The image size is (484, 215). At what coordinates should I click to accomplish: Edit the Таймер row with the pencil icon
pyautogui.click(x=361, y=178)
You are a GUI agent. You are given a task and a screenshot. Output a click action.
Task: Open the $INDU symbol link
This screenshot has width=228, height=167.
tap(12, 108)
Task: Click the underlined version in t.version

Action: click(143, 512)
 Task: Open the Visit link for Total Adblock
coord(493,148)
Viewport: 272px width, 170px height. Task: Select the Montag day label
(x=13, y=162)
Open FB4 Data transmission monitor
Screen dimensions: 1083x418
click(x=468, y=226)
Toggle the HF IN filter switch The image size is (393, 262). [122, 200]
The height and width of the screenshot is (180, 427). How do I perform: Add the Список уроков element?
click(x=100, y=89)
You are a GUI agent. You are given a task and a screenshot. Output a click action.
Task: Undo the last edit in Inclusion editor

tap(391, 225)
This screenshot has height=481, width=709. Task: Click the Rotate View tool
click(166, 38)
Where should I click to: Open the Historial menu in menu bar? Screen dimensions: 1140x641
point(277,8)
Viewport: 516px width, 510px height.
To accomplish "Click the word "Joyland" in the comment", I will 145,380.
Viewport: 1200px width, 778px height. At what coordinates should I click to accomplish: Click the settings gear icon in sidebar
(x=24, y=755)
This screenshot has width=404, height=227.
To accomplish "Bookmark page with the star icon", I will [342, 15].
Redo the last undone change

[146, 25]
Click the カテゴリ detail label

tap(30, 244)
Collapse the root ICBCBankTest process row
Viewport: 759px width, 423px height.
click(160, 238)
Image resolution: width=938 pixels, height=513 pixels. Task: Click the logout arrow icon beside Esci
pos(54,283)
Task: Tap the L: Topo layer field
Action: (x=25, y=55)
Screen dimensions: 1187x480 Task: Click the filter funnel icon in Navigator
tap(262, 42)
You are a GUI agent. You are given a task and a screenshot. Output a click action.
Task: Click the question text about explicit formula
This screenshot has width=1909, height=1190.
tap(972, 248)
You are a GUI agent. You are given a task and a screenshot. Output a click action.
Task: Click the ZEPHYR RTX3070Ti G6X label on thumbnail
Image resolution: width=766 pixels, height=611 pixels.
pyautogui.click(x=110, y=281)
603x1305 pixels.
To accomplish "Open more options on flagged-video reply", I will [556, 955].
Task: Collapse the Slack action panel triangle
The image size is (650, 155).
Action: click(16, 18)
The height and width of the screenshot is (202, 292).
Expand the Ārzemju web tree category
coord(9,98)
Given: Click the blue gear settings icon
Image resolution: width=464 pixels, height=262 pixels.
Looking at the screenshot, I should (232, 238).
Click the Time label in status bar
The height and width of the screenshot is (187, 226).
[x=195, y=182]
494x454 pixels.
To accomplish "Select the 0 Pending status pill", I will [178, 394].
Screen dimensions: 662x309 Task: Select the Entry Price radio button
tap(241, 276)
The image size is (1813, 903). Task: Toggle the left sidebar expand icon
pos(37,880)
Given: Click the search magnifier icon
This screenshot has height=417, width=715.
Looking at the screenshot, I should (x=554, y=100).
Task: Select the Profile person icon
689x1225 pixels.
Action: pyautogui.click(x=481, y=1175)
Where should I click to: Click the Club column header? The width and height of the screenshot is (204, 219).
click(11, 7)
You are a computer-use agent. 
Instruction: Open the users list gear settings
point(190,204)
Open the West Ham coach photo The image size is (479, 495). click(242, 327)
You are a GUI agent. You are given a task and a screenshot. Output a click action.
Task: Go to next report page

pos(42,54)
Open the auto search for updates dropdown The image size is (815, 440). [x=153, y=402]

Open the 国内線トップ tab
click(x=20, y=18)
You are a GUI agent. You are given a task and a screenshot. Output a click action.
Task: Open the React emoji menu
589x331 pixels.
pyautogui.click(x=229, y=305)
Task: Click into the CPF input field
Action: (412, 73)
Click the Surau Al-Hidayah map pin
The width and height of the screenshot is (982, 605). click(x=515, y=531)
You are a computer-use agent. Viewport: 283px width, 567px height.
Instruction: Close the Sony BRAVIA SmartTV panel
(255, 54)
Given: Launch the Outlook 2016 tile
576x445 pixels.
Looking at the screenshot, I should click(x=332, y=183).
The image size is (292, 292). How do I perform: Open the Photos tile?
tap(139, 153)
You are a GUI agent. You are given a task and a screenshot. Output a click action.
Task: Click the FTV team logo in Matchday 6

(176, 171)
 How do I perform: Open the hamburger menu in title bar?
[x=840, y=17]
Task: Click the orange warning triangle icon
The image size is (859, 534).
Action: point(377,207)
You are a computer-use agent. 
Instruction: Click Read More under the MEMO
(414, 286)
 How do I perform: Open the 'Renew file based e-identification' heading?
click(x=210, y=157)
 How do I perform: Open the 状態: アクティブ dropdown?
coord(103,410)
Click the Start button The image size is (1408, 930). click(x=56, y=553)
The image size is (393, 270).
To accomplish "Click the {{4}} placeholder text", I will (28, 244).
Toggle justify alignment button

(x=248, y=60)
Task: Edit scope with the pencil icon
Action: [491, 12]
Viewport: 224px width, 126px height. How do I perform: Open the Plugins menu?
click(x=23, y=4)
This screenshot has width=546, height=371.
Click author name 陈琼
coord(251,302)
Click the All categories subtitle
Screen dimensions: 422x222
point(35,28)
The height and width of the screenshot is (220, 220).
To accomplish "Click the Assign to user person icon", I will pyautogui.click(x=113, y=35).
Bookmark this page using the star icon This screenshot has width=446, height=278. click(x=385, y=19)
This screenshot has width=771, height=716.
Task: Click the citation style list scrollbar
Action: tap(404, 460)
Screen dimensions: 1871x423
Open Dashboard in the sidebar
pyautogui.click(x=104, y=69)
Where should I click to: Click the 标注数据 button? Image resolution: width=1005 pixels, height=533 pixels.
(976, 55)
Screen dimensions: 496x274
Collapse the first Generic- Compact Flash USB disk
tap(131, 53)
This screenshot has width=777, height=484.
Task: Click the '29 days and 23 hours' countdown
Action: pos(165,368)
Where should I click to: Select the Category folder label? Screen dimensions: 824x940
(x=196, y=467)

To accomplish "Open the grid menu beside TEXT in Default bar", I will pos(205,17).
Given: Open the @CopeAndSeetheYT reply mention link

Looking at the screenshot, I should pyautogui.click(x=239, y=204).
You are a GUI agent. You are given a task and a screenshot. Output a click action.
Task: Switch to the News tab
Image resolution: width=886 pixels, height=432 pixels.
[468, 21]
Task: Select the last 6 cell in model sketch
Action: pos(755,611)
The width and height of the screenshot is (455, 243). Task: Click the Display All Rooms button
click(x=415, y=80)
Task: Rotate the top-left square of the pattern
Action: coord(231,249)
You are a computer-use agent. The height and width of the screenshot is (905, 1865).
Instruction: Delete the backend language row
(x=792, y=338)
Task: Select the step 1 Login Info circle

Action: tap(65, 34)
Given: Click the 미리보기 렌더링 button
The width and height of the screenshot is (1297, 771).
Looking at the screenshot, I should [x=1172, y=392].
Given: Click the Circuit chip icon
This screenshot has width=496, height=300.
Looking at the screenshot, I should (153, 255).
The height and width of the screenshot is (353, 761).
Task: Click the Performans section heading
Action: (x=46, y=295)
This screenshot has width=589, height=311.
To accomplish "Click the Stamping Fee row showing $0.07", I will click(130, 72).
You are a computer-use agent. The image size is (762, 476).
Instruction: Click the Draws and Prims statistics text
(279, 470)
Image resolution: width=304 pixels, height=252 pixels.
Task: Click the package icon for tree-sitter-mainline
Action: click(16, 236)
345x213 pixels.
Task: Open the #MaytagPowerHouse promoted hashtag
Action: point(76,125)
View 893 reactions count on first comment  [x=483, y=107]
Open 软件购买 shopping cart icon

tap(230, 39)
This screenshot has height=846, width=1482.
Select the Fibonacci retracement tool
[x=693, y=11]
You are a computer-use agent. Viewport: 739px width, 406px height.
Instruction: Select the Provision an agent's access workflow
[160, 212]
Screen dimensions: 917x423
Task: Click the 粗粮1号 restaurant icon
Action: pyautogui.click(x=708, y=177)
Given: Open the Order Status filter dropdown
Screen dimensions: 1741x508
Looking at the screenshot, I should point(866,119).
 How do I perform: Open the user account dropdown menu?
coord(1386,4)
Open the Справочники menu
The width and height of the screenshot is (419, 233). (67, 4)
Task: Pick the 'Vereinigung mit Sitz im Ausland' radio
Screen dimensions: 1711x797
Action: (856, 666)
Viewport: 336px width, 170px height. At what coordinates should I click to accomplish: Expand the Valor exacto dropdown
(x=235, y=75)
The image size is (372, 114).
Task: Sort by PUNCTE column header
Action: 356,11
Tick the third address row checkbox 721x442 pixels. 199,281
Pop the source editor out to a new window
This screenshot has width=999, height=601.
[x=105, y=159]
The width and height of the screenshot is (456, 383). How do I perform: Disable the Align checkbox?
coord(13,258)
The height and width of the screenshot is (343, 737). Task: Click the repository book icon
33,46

» **What the exercise asks**
Every line from the data above that contains "triangle" must appear in the answer.

» **Expected answer**
Task: Collapse the Slack action panel triangle
Task: Click the orange warning triangle icon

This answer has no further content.